La bilancia non è in equilibrio, come illustra efficacemente il manifesto elaborato per pubblicizzare uno dei tanti convegni sulla disuguaglianza nel mondo. Tanti convegni, pochi risultati. Dentro le società e fra le società le disuguaglianze economiche hanno assunto un rilievo sempre più crescente in questa nostra terra comune. La violazione dei diritti umani e le diverse qualità della vita chiamano il mondo ricco a nuove responsabilità in merito ai gravi problemi che affliggono i paesi poveri: cattiva salute, morte prematura, umiliazione, discriminazione, rassegnazione, in molti casi rivolta disperata. Non si tratta solo di una questione puramente economica e dello strapotere della finanza di rapina, ma la disuguaglianza chiama in causa in primo luogo il valore e l’importanza della solidarietà umana. L’egoismo porta ai muri e non ai ponti.
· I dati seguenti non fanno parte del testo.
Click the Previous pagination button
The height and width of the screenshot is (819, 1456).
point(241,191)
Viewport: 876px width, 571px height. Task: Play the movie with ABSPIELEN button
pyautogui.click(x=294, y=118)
Amartya Sen, economista e filosofo indiano, premio Nobel per l’economia nel 1998, così ha dichiarato: “Il benessere deve sempre conciliarsi con la giustizia, l’eguaglianza, la tolleranza, l’etica e l’attenzione allo sviluppo delle capacità umane, individuali e collettive… L’identità di un popolo, intesa come conservazione dei privilegi, può anche uccidere. E uccidere con trasporto se diventa strumento di arroccamento e di difesa”.